Search code examples
mysqlstreaminnodb

How to create an event stream on MySQL


Given the following InnoDB table:

event_stream
+ id BIGINT PRIMARY AUTO-INCREMENT
+ event TEXT

Considering that there are several clients concurrently inserting events into this stream: What technique could we use so that this event stream could be processed in an incremental way by multiple listeners/consumers?

(edit) I.E. I would like to have multiple clients attached to this stream that can react to new events once and keep track of their position on the stream.

Considerations:

  • Not using MySQL to store the events is not an option;
  • locking the entire table is not acceptable;
  • I want to keep the control of wether an event was already seem/not seem up to the consumer, there might be multiple consumers for this table;
  • Creating new columns is acceptable;
  • This table will grow to hundreds of millions of events;

Solution

  • "Don't queue it, just do it." I have found that a database makes a poor queuing mechanism.
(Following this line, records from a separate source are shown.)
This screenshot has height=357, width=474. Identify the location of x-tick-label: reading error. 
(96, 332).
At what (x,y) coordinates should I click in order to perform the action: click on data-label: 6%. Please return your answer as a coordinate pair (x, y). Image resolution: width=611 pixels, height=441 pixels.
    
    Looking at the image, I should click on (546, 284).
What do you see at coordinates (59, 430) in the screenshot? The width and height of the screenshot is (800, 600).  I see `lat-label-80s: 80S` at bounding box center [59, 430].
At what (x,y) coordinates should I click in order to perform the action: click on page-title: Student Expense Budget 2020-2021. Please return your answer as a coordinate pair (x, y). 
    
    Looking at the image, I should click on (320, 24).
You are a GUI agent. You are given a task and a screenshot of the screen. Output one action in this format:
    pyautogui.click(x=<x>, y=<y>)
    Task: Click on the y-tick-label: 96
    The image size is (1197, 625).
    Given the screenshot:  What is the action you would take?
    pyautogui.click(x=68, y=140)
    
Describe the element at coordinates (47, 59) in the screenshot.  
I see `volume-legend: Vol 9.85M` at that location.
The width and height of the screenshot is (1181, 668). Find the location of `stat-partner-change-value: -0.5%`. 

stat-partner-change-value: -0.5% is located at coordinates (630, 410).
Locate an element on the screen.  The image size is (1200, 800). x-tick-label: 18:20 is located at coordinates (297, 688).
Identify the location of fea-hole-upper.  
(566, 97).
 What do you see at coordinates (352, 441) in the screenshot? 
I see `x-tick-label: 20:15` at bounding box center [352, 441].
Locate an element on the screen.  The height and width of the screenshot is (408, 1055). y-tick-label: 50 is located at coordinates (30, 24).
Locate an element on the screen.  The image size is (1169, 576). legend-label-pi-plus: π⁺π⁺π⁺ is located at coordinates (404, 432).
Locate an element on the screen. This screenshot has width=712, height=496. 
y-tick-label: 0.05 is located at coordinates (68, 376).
If the 'worker' threads don't take long to perform the tasks, then have the queuers simply perform the tasks; this removes the overhead of the queue, thereby possibly making the system faster and scale better.

    "Hundreds of millions of events" -- and nearly all of them have been "handled"? This suggests you have two tables -- one for handled events, one for events waiting to be handled. The latter would rarely have more than a few dozen rows?? In that case, the processing will work better.

    Have two extra columns: which worker owns the process, and when the worker grabbed it. The time is so that you can take care of the case (yes, eventually it will happen) of a worker grabbing a task, then dying -- thereby leaving the task orphaned. As separate job can 'reap' these orphans.

    A single-SQL UPDATE can grab one row in the table. Do this in a transaction by itself, not in any transaction(s) in the process. Similarly 'release' the task in its own transaction.

    The grab is something like this (with autocommit=ON):

    UPDATE ToDo SET who = $me, when = NOW()
        WHERE who IS NULL
        LIMIT 1;   -- grab one
    SELECT ... FROM ToDo WHERE who = $me;  -- get details on the task
    

    The 'release' probably involves both tables, something like this:

    BEGIN;
    $stuff = SELECT ... FROM ToDo WHERE who = $me;
    DELETE FROM ToDo WHERE who = $me;
    INSERT ... INTO History ... VALUES (most of stuff from $stuff);
    COMMIT;
    

    In between grabbing and releasing, you have as long as you need to perform the 'task'. You won't be tripped up by an InnoDB timeout, etc.

    If you would like to give further details about your queue and tasks, I may have further refinements.

    What I describe should handle any number inserters, any number of workers, and tasks lasting any length of time.

    AUTO_INCREMENT is not reliable for walking through an event list. An INSERT is multiple steps:

    1. Start transaction
    2. get next auto_incr id
    3. do the insert
    4. COMMIT -- only now do others see the new id

    It is possible (especially in replication) for the COMMITs to be "out of order" relative to the auto_incr.